Kedua pembantu Jokowi tersebut adalah Menteri Koordinator Bidang Kemaritiman dan Investasi Luhut Binsar Pandjaitan dan Menteri Pekerjaan Umum dan Perumahan Rakyat (PUPR) Basuki Hadimuljono.
Saat itu, dalam sambutan sebelum penandatanganan PPJT Tol Solo-Yogyakarta-NYIA Kulonprogo, Luhut menegaskan pentingnya profesionalisme dalam memegang teguh komitmen dengan investor.
Menurut Luhut, komitmen dengan investor baik domestik maupun asing harus dilaksanakan. Termasuk komitmen soal kenaikan tarif tol, apa yang sudah dijanjikan pada investor harus dilaksanakan.
"Saya pikir kalau ada kontroversi kecil-kecil, ya jadi ajalah. Emang gue pikirin. Ya ga begitu (kontroversi) juga. Karena investor itu juga harus nyaman dengan kita. Apa yang sudah kita janjikan, kita harus terlibat dan laksanakan," tegas Luhut.
Menanggapi pernyataan Luhut, Menteri Pekerjaan Umum dan Perumahan Rakyat (PUPR) Basuki Hadimuljono mengatakan, penundaan kenaikan tarif khususnya dua ruas Tol Cipularang dan Padaleunyi, tetap harus dilakukan.
Terutama dalam kondisi dan situasi abnormal seperti saat ini yang terdampak Pandemi Covid-19.
"Ini kondisinya semua abnormal dan kita harus memperhatikan itu, memperhatikan suara pak gubernur (Ridwan Kamil), sebulan kita lihat perkembangannya," kata Basuki.
Basuki menjelaskan, sejatinya rencana kenaikan tarif dua ruas Tol Cipularang dan Padaleunyi sudah ditahan sejak lama.
"Itu saya tahan-tahan lama. Tujuh bulan ya. Kalau masih ada begitu (kontroversi) kita tunda dulu," imbuh dia.
Menyoal perbedaan sikap ini, bagaimana dampaknya bagi masa depan investasi jalan tol?
Direktur Center for Sustainable Infrastructure Development (CSID) Universitas Indonesia Mohammed Ali Berawi berpendapat, perjanjian yang telah dilakukan antara pemerintah dan investor seyogianya mesti dijalankan sebagai bentuk komitmen antara para-pihak.
Akan tetapi mengingat terjadinya force majeure, dalam hal ini bencana non-alam Pandemi Covid-19, mendorong diperlukannya negosiasi ulang antara para-pihak yang terkait dalam perjanjian ini.
"Karena Pandemi Covid-19 mengakibatkan penurunan aktivitas ekonomi hampir di semua sektor usaha dan meningkatnya beban masyarakat," tutur Ali menjawab Kompas.com, Kamis (10/9/2020).

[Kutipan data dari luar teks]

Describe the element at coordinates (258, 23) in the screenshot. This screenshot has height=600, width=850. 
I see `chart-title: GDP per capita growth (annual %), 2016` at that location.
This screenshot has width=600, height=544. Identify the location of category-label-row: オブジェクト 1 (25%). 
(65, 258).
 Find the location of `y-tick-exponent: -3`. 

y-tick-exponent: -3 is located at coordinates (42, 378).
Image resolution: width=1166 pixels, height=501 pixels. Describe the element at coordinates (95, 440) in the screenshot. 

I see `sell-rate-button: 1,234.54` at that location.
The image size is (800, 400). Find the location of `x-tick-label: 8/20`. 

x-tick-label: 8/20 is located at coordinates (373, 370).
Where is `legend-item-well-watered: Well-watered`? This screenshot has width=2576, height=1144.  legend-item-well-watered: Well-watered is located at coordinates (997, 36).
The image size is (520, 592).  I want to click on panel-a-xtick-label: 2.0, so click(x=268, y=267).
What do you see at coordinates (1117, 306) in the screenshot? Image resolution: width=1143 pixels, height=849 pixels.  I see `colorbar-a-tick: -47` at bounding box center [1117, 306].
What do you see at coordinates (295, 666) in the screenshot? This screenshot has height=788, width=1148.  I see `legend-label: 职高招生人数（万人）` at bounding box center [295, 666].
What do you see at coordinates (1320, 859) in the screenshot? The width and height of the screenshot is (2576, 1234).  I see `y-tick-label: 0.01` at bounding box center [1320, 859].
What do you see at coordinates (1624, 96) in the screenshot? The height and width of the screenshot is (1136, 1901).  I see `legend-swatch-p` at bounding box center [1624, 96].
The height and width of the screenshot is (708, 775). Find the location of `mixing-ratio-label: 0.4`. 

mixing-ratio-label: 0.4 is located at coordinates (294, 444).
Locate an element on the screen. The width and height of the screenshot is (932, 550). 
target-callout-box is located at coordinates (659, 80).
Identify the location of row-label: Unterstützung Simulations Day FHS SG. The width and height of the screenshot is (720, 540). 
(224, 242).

Oleh karenanya langkah pemerintah untuk melakukan penundaan sementara kenaikan tarif tol diharapkan dapat diikuti dengan mekanisme burden sharing, untuk mengurangi beban pihak investor atau operator jalan tol.
Ali melanjutkan, insentif atau dana penyertaan pemerintah untuk operasional dan pemeliharaan maupun upaya untuk melakukan penyesuaian jangka waktu konsensi dapat menjadi upaya win-win solution bagi tercapainya kesepakatan baru para-pihak.
Dengan demikian, komitmen pemerintah dalam menjalankan skema kerja sama ini dapat terus terjaga.
Di satu sisi, pihak pengusaha dapat memenuhi standar pelayanan minimum (SPM) operasional dan secara bersamaan masyarakat juga tidak terbebani dari suatu situasi yang tidak diperkirakan sebelumnya yakni Pandemi Covid-19.
"Forecasting awal akan dapat dieksekusi kembali dengan membaiknya situasi yang ada," imbuh Ali.
Untuk menjaga komitmen investasi, kata Ali, maka hal-hal di atas bisa dilakukan. Pemerintah bisa membantu memberikan dana operasional atau mengubah waktu konsensi.
Hal ini dapat memberikan kepastian, keamanan, dan kepercayaan pasar terhadap investasi jalan tol di Indonesia.
Jadi, menurut Ali, penundaan tarif tol saat Pandemi Covid-19 atau disebabkan force majeur lainnya, tidak akan menjadi sebuah preseden.
Preseden hanya terjadi dalam kondisi situasi normal, serta tidak ada warranty investment dengan tidak memenuhi komitmen.
"Kondisi force majeur pastinya memerlukan penyesuaian dan situasi ini tidak bisa digeneralisasi sebagai preseden," tuntas Ali.